My Body My Archive : hommage aux femmes de l’ombre
Le spectacle commence. Faustin Linyekula, fait des pas délicats tel un félin sur le sol recouvert de cette terre rouge du Congo. Un trompettiste l’accompagne, c’est l’américain Heru Shabaka-Ra. Ils seront deux sur scène ce soir. Enfin pas tout à fait, car derrière eux sur un écran de cinéma, un sculpteur nommé Gbaga navigue dans sa barque sur un fleuve laiteux. Ce n’est pas n’importe quel sculpteur : c’est le plus réputé en terres Lengola. Aujourd’hui il est surnommé « Prince » pour prince des sculpteurs. Son rôle est de redonner vie aux personnes disparues en les sculptant. Le film se termine, et Faustin commence à raconter l’histoire de son pays en jetant un par un des feuillets sur le sol, chacun correspondant à une figure historique marquante du Congo : Patrice Lumumba (Premier ministre de la République démocratique du Congo), Mobutu Sese Seko (dictateur zaïrois, ayant gouverné la république démocratique du Congo de 1965 à 1997) ou encore Léopold II (roi des Belges qui établit le système colonial) pour n’en citer que quelques-uns.

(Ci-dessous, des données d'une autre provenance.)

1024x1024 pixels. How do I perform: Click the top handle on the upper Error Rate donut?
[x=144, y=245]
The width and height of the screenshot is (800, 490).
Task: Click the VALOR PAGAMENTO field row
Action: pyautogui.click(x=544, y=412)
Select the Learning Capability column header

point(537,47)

Mais face à ce récit terrible, il y a aussi son histoire à lui : l’histoire de la famille de Faustin. Il décide de l’aborder via le biais non pas des hommes, mais des femmes de sa famille. Il va alors poser délicatement au sol en rangée huit statuettes de femmes disparues du clan maternel, toutes sculptées par Gbaga. Puis il s’interroge via une voix enregistrée comme sortie d’outre-tombe : « Qu’avons-nous fait de nos mères, de nos sœurs, où sont nos femmes ? Pourquoi ne se souvient-on pas d’elles ? » En effet il constate que les femmes sont totalement absentes des récits où seuls émergent les noms des hommes des clans qui accaparent littéralement l’histoire. Il va alors les convoquer pour écouter leur vie. Il danse pour elles, et avec elles.
À réveiller les morts…
Un cercle est ensuite tracé sur le sol rougeâtre avec des grains de café qui fait surement écho aux plantations coloniales, Faustin dessine sur son torse des points blancs, enfile une robe et commence à danser pour convoquer l’esprit de ses aïeules. Il se retrouve au cœur d’une tempête rouge, la musique monte en intensité et devient à la limite du supportable, on est pris dans le tourbillon d’une apocalypse musicale et on plaque nos mains sur nos oreilles. Et Faustin danse avec une fureur de vivre. Rien ne l’arrête, il devient indifférent à tout. Il danse pour elles : ces femmes oubliées, ses ancêtres éjectées des récits familiaux. Il se donne à corps perdu pour elles pour les faire revivre comme un acte d’introspection thérapeutique. En effet, il ne cesse de s’interroger sur « Quels bouts de mon corps ai-je engagés dans chacune de ces pièces ? Surtout quelles traces restent-ils de ces pièces dans mon corps et dans mes gestes d’aujourd’hui ? ».
Corps généalogique
Difficile de décrire notre sentiment en sortant de cette pièce. Nous avons vécu un moment intense et trouble. Le spectacle permet de nous poser énormément de questions, même si certaines références nous échappent totalement par notre ignorance de certains rites congolais. La question posée par cette création est quant à elle universelle et se rapproche dans notre société occidentale, d’une constellation familiale qui part du postulat que nos névroses et nos difficultés prennent racine dans notre généalogie. Elle nous interroge aussi sur le fait que notre corps est une archive personnelle, qui emmagasine les potentiels éléments traumatiques de nos ancêtres. Et que leurs conflits non réglés peuvent encore nous hanter de façon inconsciente et avoir des répercussions sur notre corps. Bref vous l’avez compris, nous avons assisté ce soir à une danse troublante qui ne peut laisser personne indifférent.